Dal 1193 al 1993 l’Ospedale di Santa Maria della Scala è stato il cuore della città toscana

​Massimo Lippi


Come una sposa ornata e splendente per il suo sposo, pronta alle mistiche nozze, così è nato l’Ospedale di Santa Maria della Scala a Siena nel 1193, a opera dei Canonici del Duomo. La Carità alberga in collo alla Fede, come un bimbo svezzato in collo a sua madre si nutre della Beata Speranza e si espande come vite rigogliosa in mezzo alle spine del mondo. Mille anni di storia vissuti in un batter d’occhio ad albergare pellegrini, a curare i poveri, a ospitare gli stranieri di ogni patria e nazione, a lenire il dolore dei malati, dei poveri e di tutti i bisognosi.
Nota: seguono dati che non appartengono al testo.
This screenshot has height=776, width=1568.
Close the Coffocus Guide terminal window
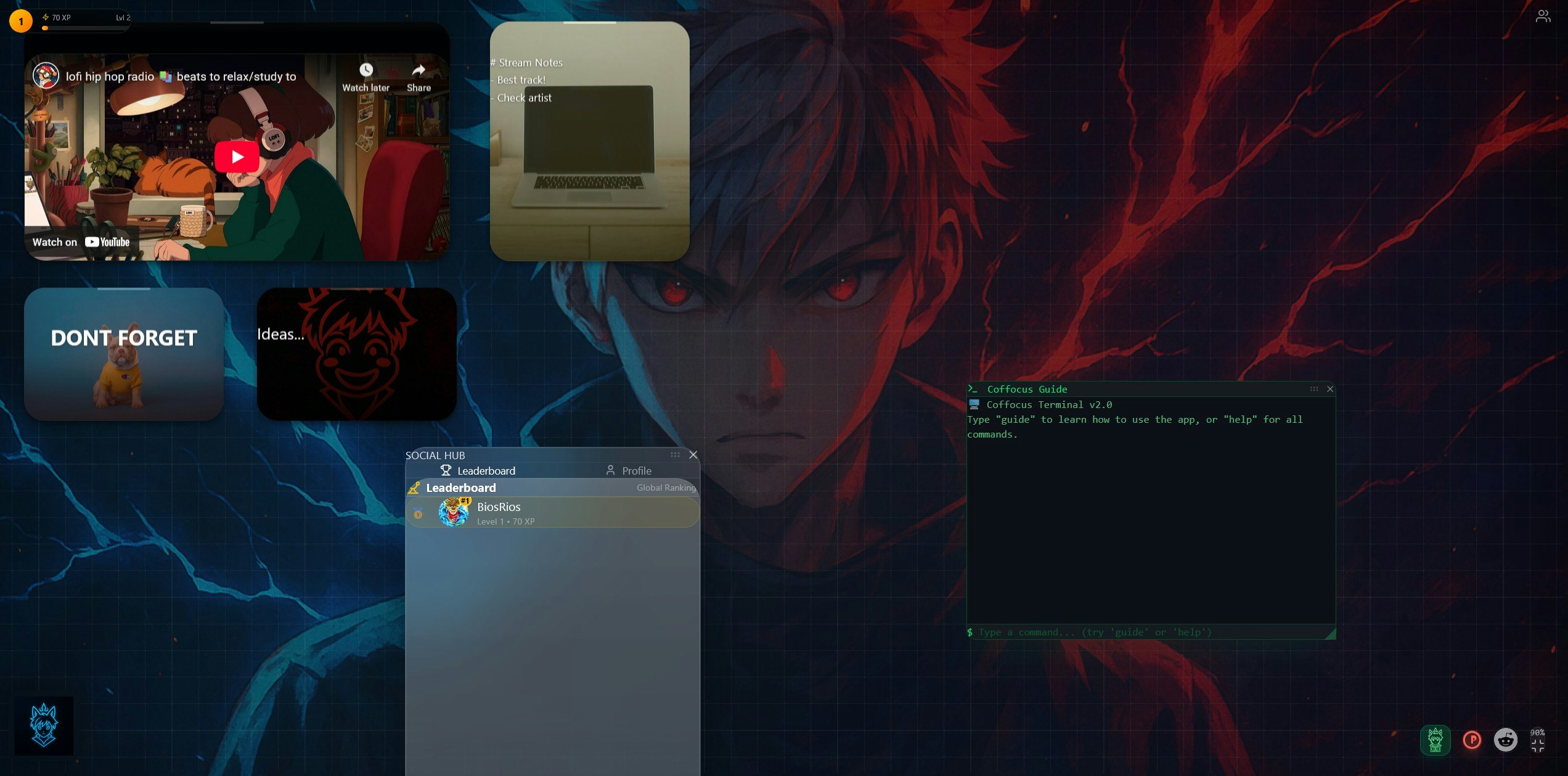click(1330, 389)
Xenodochio è parola greca e significa “alloggio per i forestieri”, ma il Santa Maria della Scala è nato perché nessuno si sentisse solo e straniero su questa terra. Averne di questi santi fondatori nel cuor di pandemia! Il rettore faceva voto di povertà e in modo spicciativo era lui stesso un malato d’amore per il prossimo, anche quello mai visto prima. In un crescendo virtuoso di opere di carità, ispirate dall’amore di Dio, inventarono una nuovissima economia politica capace di rendere viva e operante la disciplina dei talenti della parabola evangelica. Misero dunque a frutto anche le terre boschive strappandole all’invadente selva d’ombre che impediva al sole di maturare il grano. Terre che in quel tempo erano davvero ostili e scoscese, balzane, che saltellavano aride fulminate dall’afrore dell’assenzio. Terre che vanno ancora e sempre verso il mattino, verso oriente, come fossero all’obbedienza mite di un giudizioso rastrello che, invisibile, le pettina giro-giro ai poggi calvi, spiumati d’erbe. Infine, il paesaggio muove giù verso l’orizzonte di Cetona, di Radicofani e del trasparente, ceruleo Mont’Amiata, ultimo sipario del vento prima del porto del mar di Talamone.
Questo è un dono che procede dalla Bellezza Eterna, ma è anche l’uomo che vuole completare quanto resta da fare per corrispondere alla sua vocazione di custode del Creato. Si potrebbe dire che il merito della pervasiva scienza dell’amore, che organizza la speranza e trasforma la terra in un giardino, è già una profezia che si avvera, perché è il talento ricevuto in dono, e con ingegno e fatica è stato raddoppiato. Dallo Spedale, dal Pellegrinaio, dalla Casa dei poveri, trasvola nella storia della città e del suo vasto territorio questo messaggio altissimo mai più raggiunto dai senesi. I servi non sono più tali se partecipano del bene comune che vedono rifiorire nel cuore della loro città e delle loro campagne. Siena la traguardavano dai campi, la sentivano celebrata nei santi e negli artisti.